CLAIMS: i. Storage and filling system for liquid ammonia etc. The like., characterized in that gas and liquid ducts (4, 5, 7) from transport boiler (2) With pump (22), compressor (23), condensation (27) and absorption (4i) systems are connected, which liquid, gas residues, compressed or liquefied gas Supply boilers (2, 15, 16, 17) and filling (37) or gas recovery systems (41). 2. Plant according to claim i, characterized in that a pump (22) with the Liquid line (12) from the transport tank (2) is in communication and that the Pump the liquid through distribution valves (11I) storage tanks (15, 16, 17) and a filling system (37) drives. 3. Plant according to claim i, characterized in that that a compressor (23) is arranged, which derived from the transport boiler (2) Gases are compressed and supplied to the boilers (15, 16, 17) via distributor valves (1I). 4. Plant according to claim i and 3, characterized in that the compressor (23) Via suction lines (19c, 20c, 21C) and via distribution valves (1) with the gas space the boiler is connected. 5. Plant according to claim i and 4, characterized in that that the compressor (23) is connected to the boilers via distributor valves (1, 1I) is, by the gas extracted from the boilers (I).

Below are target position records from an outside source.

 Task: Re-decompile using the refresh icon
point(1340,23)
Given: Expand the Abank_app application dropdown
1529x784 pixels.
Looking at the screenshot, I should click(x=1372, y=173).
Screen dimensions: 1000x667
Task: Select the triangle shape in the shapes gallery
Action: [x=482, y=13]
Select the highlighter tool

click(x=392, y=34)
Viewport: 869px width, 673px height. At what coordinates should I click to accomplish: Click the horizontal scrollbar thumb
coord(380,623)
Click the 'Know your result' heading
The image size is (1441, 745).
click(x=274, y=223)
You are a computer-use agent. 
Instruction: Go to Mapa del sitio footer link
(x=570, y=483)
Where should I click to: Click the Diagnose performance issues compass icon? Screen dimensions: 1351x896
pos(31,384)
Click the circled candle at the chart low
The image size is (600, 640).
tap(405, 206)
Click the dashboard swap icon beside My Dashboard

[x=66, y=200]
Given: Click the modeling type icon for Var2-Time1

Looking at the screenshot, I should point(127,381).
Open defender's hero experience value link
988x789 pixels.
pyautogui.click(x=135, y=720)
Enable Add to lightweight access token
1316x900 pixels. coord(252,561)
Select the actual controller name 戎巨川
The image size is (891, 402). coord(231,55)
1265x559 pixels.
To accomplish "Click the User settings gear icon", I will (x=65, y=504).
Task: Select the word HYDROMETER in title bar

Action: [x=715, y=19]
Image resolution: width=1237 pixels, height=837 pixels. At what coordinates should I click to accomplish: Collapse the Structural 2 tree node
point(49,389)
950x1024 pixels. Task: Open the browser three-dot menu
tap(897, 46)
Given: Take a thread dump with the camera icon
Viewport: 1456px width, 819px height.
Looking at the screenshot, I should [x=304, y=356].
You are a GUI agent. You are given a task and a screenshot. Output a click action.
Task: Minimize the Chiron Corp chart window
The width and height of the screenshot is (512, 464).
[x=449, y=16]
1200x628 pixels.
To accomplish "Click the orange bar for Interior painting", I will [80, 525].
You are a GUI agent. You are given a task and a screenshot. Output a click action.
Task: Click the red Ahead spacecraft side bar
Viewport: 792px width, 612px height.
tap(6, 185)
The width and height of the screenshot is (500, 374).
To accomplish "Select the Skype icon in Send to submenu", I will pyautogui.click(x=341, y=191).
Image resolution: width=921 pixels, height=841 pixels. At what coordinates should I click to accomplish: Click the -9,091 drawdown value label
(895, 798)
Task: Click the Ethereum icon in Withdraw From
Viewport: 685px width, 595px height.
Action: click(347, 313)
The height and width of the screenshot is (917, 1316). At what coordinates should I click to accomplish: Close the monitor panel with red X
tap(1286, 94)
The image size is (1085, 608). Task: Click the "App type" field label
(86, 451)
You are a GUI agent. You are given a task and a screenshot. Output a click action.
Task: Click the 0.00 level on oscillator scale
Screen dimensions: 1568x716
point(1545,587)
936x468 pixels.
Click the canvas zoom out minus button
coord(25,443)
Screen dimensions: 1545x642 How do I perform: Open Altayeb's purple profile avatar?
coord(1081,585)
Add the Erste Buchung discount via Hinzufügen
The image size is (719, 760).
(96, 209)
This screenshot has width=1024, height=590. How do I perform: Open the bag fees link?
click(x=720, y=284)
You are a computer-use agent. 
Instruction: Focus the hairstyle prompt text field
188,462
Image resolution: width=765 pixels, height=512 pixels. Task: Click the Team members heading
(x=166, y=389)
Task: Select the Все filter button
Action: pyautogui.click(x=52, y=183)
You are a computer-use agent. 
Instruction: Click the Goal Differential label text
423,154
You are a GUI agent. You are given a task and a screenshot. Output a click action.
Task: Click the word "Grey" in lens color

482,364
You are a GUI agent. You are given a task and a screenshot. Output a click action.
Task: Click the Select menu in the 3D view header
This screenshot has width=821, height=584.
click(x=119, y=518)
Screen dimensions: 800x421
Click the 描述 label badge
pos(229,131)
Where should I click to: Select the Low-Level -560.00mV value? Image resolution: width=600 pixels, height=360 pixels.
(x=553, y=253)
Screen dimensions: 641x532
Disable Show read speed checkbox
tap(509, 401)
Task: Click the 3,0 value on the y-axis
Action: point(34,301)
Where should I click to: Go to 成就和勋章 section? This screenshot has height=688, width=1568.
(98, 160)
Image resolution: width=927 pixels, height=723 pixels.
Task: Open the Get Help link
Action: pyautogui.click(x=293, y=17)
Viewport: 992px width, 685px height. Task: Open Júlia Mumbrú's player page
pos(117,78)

The boilers are compressed (1I) again is fed. 6. Plant according to claim i, characterized in that a capacitor device (27) arranged, condenses in the excess gases and fed back to the boilers will. 7. Plant according to the preceding claims, characterized in that three valve blocks (I, 1I, III) are arranged, of which the valves of one (I) the gas inlet from the boilers to the compressor (23), those of the second (II ) the compressed gases from the compressor (23) to the boilers and those of the third (III) distribute the liquid from the pump (22) to the boilers. B. A method for the complete recovery of easily gasifying liquids in transferring and storage systems according to the preceding claims, characterized in that the liquid present in the transport kettle (2) and the gases developed there are drawn off separately and storage kettles (i5, 16, 17) or filling systems ( 37) are supplied in such a way that the liquid is pumped to the boilers and filling systems, the gases are compressed or liquefied and supplied to the boilers and: the residual gases are processed in gas processing systems (4i).